We’ve launched our very own “compilation” of a variety of training methods and called it Triad Calisthenics. Based on the principles of calisthenics (not to be confused with callanetics) combined with our experience of the best strength and fitness exercises. This is high intensity and not for the faint hearted!

Triad-101

Triad-101 uses the same calisthenics principles as the Triad Calisthenics class, but applies it for beginners just starting out with functional training. This bodyweight and circuit orientated workout centers around strength-stability-fitness, with exercises that are easily adapted to meet your specific activity level and allows for individual growth and progress. The class consists of 2 progression exercises, followed by a timed circuit, some cardio fitness and finished off with a stretch. Triad-101 was designed specifically to give our clients a workout that is functional, gets your heart rate up and improves your whole-body strength.
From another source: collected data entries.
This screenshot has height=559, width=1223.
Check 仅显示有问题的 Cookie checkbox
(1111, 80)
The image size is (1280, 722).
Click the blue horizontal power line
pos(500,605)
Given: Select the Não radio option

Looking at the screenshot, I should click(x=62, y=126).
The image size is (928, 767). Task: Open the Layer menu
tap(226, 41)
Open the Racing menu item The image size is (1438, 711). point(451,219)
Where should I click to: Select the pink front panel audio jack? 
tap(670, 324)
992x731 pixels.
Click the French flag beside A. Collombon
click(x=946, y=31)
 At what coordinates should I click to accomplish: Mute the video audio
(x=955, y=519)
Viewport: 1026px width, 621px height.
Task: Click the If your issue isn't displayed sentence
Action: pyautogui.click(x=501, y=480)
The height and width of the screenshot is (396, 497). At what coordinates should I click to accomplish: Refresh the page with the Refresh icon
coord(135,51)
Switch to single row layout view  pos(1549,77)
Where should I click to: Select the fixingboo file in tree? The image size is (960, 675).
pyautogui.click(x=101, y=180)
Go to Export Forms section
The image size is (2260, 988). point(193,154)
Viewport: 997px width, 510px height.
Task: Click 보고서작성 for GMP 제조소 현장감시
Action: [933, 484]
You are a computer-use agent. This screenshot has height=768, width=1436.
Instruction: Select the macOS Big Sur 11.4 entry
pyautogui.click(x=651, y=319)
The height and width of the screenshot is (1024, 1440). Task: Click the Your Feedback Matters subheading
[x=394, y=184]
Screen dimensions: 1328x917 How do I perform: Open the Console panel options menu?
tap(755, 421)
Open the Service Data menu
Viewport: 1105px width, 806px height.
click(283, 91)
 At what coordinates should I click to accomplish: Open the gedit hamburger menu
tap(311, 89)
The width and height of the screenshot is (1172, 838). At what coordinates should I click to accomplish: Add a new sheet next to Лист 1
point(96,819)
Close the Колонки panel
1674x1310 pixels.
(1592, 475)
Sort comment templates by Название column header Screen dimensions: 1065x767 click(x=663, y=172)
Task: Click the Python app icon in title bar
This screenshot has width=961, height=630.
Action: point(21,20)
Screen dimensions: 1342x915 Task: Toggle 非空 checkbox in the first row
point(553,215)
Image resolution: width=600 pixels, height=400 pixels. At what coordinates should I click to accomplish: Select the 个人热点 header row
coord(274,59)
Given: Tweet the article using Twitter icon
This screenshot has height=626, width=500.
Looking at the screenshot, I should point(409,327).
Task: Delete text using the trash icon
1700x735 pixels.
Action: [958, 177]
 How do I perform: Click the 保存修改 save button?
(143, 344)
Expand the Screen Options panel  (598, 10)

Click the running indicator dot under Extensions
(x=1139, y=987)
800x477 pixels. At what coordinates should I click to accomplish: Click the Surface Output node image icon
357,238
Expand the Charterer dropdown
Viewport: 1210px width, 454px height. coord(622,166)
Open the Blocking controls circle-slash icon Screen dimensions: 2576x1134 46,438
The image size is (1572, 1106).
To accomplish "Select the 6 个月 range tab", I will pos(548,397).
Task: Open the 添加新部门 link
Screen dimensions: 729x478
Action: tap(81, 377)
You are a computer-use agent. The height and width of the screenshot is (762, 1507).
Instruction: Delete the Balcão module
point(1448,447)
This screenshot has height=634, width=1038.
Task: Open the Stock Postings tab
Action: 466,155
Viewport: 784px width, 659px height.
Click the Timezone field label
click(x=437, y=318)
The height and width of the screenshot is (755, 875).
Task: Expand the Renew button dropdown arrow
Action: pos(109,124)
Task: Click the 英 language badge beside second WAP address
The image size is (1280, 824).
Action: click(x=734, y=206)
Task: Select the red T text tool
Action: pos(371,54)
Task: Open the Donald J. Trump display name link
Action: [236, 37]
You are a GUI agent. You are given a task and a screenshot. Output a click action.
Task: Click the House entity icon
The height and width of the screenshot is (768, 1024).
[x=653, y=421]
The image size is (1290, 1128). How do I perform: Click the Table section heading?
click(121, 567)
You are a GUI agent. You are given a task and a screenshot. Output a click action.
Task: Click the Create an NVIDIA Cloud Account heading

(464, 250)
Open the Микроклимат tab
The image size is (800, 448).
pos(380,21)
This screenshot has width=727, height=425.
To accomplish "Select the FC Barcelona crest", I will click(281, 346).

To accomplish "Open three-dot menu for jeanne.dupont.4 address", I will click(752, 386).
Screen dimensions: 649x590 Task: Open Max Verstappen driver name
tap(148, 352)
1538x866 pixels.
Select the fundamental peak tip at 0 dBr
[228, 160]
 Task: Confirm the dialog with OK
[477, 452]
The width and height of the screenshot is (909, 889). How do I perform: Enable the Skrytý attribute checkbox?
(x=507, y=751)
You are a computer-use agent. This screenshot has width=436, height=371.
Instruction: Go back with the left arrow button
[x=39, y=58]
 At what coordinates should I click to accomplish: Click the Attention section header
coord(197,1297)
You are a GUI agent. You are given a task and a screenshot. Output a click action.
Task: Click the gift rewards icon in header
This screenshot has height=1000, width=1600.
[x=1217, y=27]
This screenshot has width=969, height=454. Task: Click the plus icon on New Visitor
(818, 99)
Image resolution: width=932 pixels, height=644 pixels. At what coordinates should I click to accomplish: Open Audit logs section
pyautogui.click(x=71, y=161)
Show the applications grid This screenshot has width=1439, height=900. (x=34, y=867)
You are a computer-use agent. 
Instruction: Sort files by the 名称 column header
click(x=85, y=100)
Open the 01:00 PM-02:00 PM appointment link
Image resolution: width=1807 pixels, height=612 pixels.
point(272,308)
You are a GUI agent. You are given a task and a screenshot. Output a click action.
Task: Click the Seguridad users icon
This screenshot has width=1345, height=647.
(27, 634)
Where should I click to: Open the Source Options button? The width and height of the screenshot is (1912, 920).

You’ll Burn more calories…

There’s nothing wrong with seated preacher curls or leg extensions, but neither required a huge amount of energy or encourage the muscles and joints to work cohesively.  In contrast, a ring or bar muscle-up, hanging leg raise, or handstand shoulder press each require all the muscles in the body to work together.  That takes more enrgy and causes you to burn more fuel during and after workouts.  This isn’t to say you should bid farewell to isolation exercises – as the Handbook of Sports MEdicine and Science says, “An increase in skill difficulty corresponds to the demand for highter mechanical energy.” Bodyweight training is great for getting lean.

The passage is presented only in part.